In a time of tight budgets and widespread demand for less government spending, Congress, the White House and a growing number of candidates for president from both parties agree that at least one priority should receive more money - research into the causes and possible cures of Alzheimer's disease.
In January, Congress and the President signed off on a $350 million funding increase for Alzheimer's research from the National Institutes of Health (NIH) - a 60 percent hike pushing the total for research spending over the $900 million mark for the first time.
At the same time, three GOP presidential candidates - Ted Cruz, Marco Rubio, and Donald Trump- have called for stepped up funding for Alzheimer's research, and Democratic presidential candidate Hillary Clinton has laid out a plan to increase funding to $2 billion annually by 2025.
The consensus on the need for new research dollars comes from two increasingly compelling facts - one grim and the other a cause for celebration.
First, the bad news: Alzheimer's is now the most expensive disease in America, with care for it and other forms of dementia costing more than $226 billion last year. Without a cure, as the population grows older, the bill to families, employers, insurers and the government is going to skyrocket. Over the next 35 years, more than 28 million baby boomers will develop Alzheimer's, according to research presented at the Alzheimer's Association International Conference. Costs associated with care will soar to approximately $20 trillion cumulatively, eating up, by 2040, a quarter of our Medicare spending.

******

> _TO DO_:
a - In the passage on Alzheimer's research funding, what did care for Alzheimer's and other forms of dementia cost last year?
b - Resume the passage on Alzheimer's research funding from where it stops.
The rows have nothing to do with this.

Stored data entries
******

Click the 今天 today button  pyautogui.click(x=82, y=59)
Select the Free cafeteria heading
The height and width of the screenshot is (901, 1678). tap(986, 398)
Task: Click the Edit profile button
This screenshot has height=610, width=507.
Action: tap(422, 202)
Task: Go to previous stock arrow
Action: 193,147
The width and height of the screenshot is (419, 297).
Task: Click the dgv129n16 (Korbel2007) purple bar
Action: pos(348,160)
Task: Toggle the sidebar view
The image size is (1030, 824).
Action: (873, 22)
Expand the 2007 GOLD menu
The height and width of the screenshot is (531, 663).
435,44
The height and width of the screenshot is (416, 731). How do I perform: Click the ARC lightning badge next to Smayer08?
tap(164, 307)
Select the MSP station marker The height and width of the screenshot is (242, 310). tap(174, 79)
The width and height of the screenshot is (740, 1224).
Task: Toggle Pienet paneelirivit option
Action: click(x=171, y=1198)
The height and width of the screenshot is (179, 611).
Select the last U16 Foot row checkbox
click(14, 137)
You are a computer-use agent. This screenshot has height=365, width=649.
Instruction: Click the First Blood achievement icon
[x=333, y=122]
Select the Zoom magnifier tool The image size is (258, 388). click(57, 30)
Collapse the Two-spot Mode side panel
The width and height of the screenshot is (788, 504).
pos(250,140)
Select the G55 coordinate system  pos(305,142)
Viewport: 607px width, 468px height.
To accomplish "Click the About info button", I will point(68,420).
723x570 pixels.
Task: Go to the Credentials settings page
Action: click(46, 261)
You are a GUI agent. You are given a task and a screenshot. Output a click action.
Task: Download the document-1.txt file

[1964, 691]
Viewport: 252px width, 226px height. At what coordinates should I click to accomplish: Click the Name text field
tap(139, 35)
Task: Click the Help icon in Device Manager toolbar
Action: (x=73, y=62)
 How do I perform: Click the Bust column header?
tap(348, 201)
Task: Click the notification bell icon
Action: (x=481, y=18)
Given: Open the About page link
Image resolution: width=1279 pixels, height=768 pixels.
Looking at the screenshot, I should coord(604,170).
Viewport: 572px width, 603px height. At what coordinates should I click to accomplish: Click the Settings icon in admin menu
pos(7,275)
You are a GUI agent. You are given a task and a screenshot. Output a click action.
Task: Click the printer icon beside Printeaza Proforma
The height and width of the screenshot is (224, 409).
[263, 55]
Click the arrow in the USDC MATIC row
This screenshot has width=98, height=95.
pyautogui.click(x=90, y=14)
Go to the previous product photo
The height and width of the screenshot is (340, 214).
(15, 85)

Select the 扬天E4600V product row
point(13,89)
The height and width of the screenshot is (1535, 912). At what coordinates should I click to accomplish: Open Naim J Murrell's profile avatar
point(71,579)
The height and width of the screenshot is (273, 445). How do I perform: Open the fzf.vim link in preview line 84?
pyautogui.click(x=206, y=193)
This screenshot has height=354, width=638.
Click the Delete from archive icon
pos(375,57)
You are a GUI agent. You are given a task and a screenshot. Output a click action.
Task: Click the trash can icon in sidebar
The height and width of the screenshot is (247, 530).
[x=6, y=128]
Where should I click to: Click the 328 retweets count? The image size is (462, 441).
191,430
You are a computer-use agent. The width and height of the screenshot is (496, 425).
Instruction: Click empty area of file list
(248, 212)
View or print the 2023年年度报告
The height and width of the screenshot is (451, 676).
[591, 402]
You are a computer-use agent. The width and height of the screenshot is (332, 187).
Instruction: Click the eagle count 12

******

> _RESPONSES IN ORDER_:
a - More than $226 billion.

b -
But the grim toll of Alzheimer's - on our loved ones, friends and our economy - is not the sole reason research funding is growing. The other is hope.
Across the spectrum of research, we are seeing results - advances that let us know that more money for studies of the brain, of the human genome, of drugs and other options to delay or cure Alzheimer's are, in fact, a promising use of our dollars.
One reason for that optimism is research at Harvard Medical School and Massachusetts General Hospital, funded in part by Cure Alzheimer's Fund and undertaken by neuroscientists Dr. Rudolph E. Tanzi and Dr. Doo Yeon Kim, which has resulted in a dramatically promising path forward - one that provides new opportunities for intervention and hopefully one day a cure. 'Alzheimer's in a Dish' accurately captures this landmark development.
Simply put: Tanzi and Kim have been able to attach Alzheimer's genes to brain cell neurons in a petri dish, and for the first time, to watch as the disease spreads to healthy brain tissue. That result, as one international researcher put it, is a 'game changer.'
Mice don't get Alzheimer's - only humans do - and prior to Alzheimer's in a Dish, weeks or months could be spent simply getting the brains of mice to a point with Alzheimer's where research could start. Even then, mice developed an imprecise version of the disease. Now, researchers around the world are able to mimic a brain under attack from the 'plaques' and 'tangles' that characterize Alzheimer's, and test thousands of different drugs and drug therapy combinations quickly and cheaply in the search for effective treatments. This means that every day there is a far better chance that we find something to stymie the growth of this terrible disease. There are several promising areas of our research focus, including:
- Microbiomes: The largest group of human microbial cells live in the intestinal tract. New research suggests that microbes in our stomach can impact the progression of early Alzheimer's.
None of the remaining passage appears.